A Sisterhood on Screen and Behind the Scenes
While Désenchantées begins with the disappearance of a teenager, it’s not simply a whodunit and therefore doesn’t solely focus on telling us who is responsible for Sarah Leroy’s disappearance. The story lies elsewhere. Désenchantées is above all a story of a pact, friendship, and sisterhood. Fanny left Bouville and its ghosts to become an accomplished woman. But by leaving her past, and her sister Angélique, behind, she lost a part of herself. Forced to return for work, she will unearth many secrets, but also reconnect with her sister.
Friends in real life, actresses Marie Denarnaud and Constance Labbé were delighted to (finally) collaborate together, as they explained at the La Rochelle Fiction Festival: “We had a friendship, a desire to work with each other, I would say. We didn’t know each other very well, but we had been introduced and had shared some pretty great moments,” explains Marie Denarnaud (HPI, Comme une ombre).
“It’s like in love, there are certain energies,” adds Constance Labbé (Balthazar, Cat’s Eyes). “When I met Marie, long before filming ‘Désenchantées,’ I saw something familiar in her. So when David talked to me about the role and asked me who I felt comfortable acting with, it was fantastic because I mentioned Marie, and she was also the person he had in mind.”
This genuine connection between the actresses is palpable on screen. It gives Désenchantées a rare emotional intensity, far removed from the artificial friendships often superficially depicted in coming-of-age stories.
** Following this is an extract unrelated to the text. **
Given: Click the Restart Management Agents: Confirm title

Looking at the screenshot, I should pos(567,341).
“Désenchantées” is also about this close-knit group of friends in the 90s. These girls, against all odds, form a pact and protect one of their own from violence. An indestructible friendship, embodied notably by Capucine Malarre (Anaon) and Nelligan (Nudes), both captivating in their roles as wounded teenagers.
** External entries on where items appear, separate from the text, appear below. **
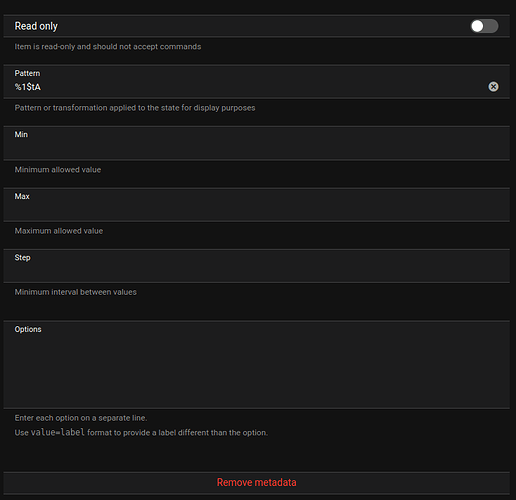Clear the Pattern field with the X icon
This screenshot has width=516, height=500.
click(493, 87)
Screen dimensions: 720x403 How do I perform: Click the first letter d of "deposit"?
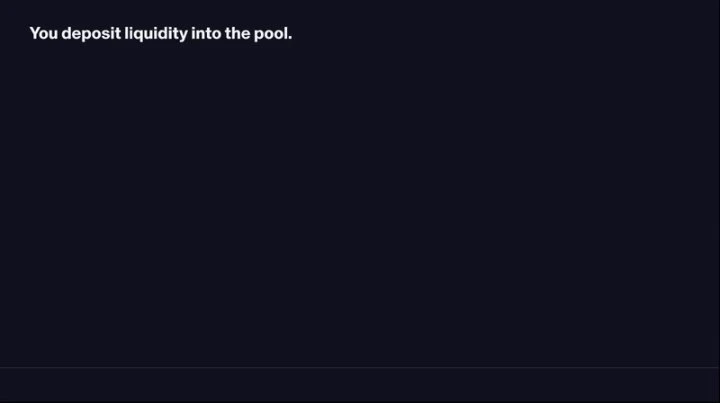coord(67,33)
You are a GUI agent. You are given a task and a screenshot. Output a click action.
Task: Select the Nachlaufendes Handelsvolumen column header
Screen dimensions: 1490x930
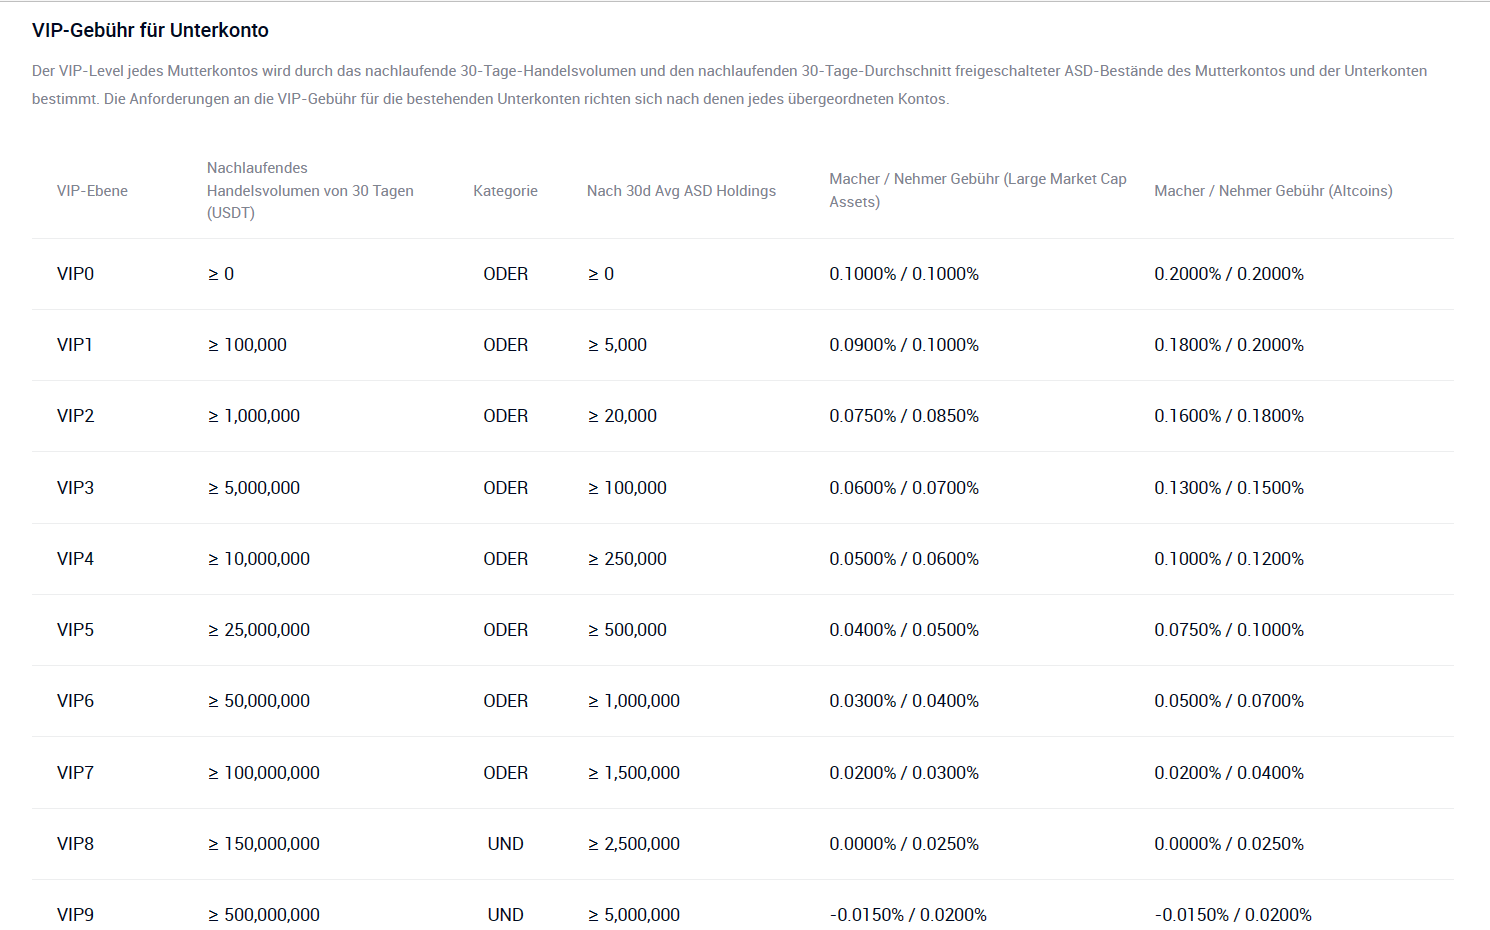tap(310, 190)
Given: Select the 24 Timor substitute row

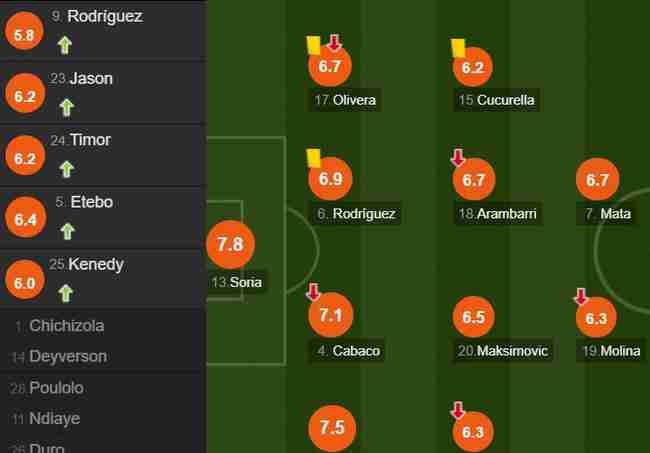Looking at the screenshot, I should pyautogui.click(x=103, y=155).
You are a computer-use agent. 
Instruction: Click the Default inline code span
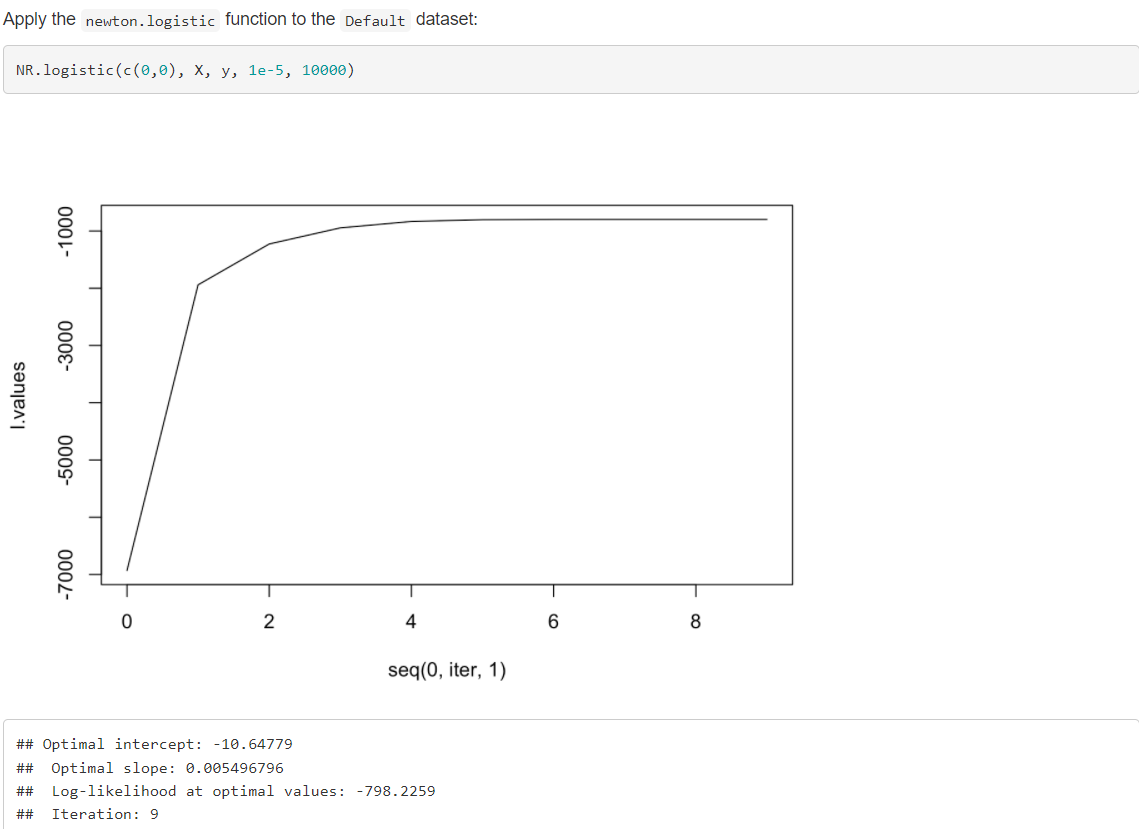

The girls of yesterday, the women of today
In Désenchantées, the ghosts don’t seek revenge, but peace. What the series ultimately tells is not the disappearance of a teenager, but the slow reconstruction of those who remain. Fanny, Angélique, and the others bear invisible scars, inherited from an age when they still believed that friendship was enough to heal everything.
By filming their reunion, David Hourrègue has created a profoundly feminine work, not because it excludes men, but because it listens to women. Désenchantées is about transmission, memory, and forgiveness. And that’s undoubtedly why it’s so moving: because we recognize in these flawed heroines something of our own adolescence.
Désenchantées, a four-episode series based on the novel of the same name by Marie Vareille. Starring Marie Denarnaud, Constance Labbé, Capucine Malarre, Nelligan, Jonas Bloquet, Marc Ruchmann, Daphné Girard, and Simon Rodzyneck.
The series received the Young Male Talent Award for Simon Rodzyneck at the La Rochelle Fiction Festival.